### Короткое задание 1
Какие названия книги, статьи и газеты упомянуты в отрывке о статье Горького? Перечислите их все.
### Короткое задание 2
Допишите отрывок о статье Горького «О литературных забавах» дальше, начиная сразу после его последнего предложения.

### Текст для чтения
В результате горьковских забот Авербах в октябре 1932 г. был введен в Оргкомитет Союза советских писателей, а также в число редакторов книги «Беломорско-Балтийский канал имени Сталина», с которой, кстати, Васильев был хорошо знаком.

Статью «О литературных забавах», опубликованную в «Правде» 14 июня 1934 г., Горький начал с излюбленной темы:

 

Считаю нужным поговорить о литературных нравах. Думаю, что это вполне уместно накануне съезда писателей и в дни организации cоюза их.

Нравы у нас — мягко говоря — плохие. Плоховатость их объясняется прежде всего тем, что все еще не изжиты настроения групповые, что литераторы делятся на «наших» и «не наших», а это создает людей, которые, сообразно дрянненьким выгодам своим, служат и «нашим» и «вашим».

<…> В то время, когда «единоличие» быстро изживается в деревне, — оно все более заметно в среде литераторов. <…> …закоренелый в зоологическом индивидуализме деревенский житель… Однако я считаю нужным сказать, что, по моему мнению, в ту пору, когда «рапповцы» действовали товарищески дружно и еще не болели «административным восторгом», они, не отличаясь необходимым широким и глубинным знанием литературы и ее истории, обладали зоркостью и чуткостью подлинных партийцев и хорошо видели врага, путаника, видели попугаев и обезьян, подражавших голосу и жестам большевиков. Мне кажется, что и нравы литературной молодежи при «рапповцах» были не так расшатаны.

### Данные
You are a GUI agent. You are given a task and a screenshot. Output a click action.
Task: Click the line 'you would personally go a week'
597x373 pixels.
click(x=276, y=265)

### Ожидаемый ответ 1
«Беломорско-Балтийский канал имени Сталина», «О литературных забавах», «Правда»

### Ожидаемый ответ 2
 

Горький сделал все от него зависящее для того, чтобы в новых условиях жизнь единого Союза писателей начала строиться по законам недоброй памяти рапповского застенка. Естественно, всё с самыми благими намерениями, для «исправления литературных нравов». И главное, вольно или невольно обманывая читателей, а может быть и самого себя, и веря каждому слову, которое в этот миг выходило из-под его пера, проливая сентиментальные слезы, ставил себя в «страдательную позицию»:

 

Условиями, в создании которых я не считаю себя виновным, на меня возложена роль мешка, в который суют и ссыпают свои устные и писаные жалобы люди, обиженные или встревоженные некоторыми постыдными явлениями в литературной жизни. Не могу сказать, что роль эта нравится мне, но, разумеется, обилие жалоб тревожит меня.

Жалуются, что Павел Васильев хулиганит хуже, чем хулиганил Сергей Есенин. Но в то время, как одни порицают хулигана, — другие восхищаются его даровитостью, «широкой натурой», его «кондовой мужицкой силищей» и так далее. Но порицающие ничего не делают для того, чтобы обеззаразить свою среду от присутствия в ней хулигана, хотя ясно, что если он действительно является заразным началом, его следует как-то изолировать. А те, которые восхищаются талантом П. Васильева, не делают никаких попыток, чтобы перевоспитать его. Вывод отсюда ясен: и те, и другие одинаково социально пассивны, и те, и другие, по существу своему, равнодушно «взирают» на порчу литературных нравов, на отравление молодежи хулиганством, хотя от хулиганства до фашизма расстояние «короче воробьиного носа».

 

Роковое слово сказано, приговор произнесен. Оставалось только подкрепить его «аргументом», который Горький не замедлил предъявить:

 

Недавно один из литераторов передал мне письмо к нему партийца, ознакомившегося с писательской ячейкой комсомола.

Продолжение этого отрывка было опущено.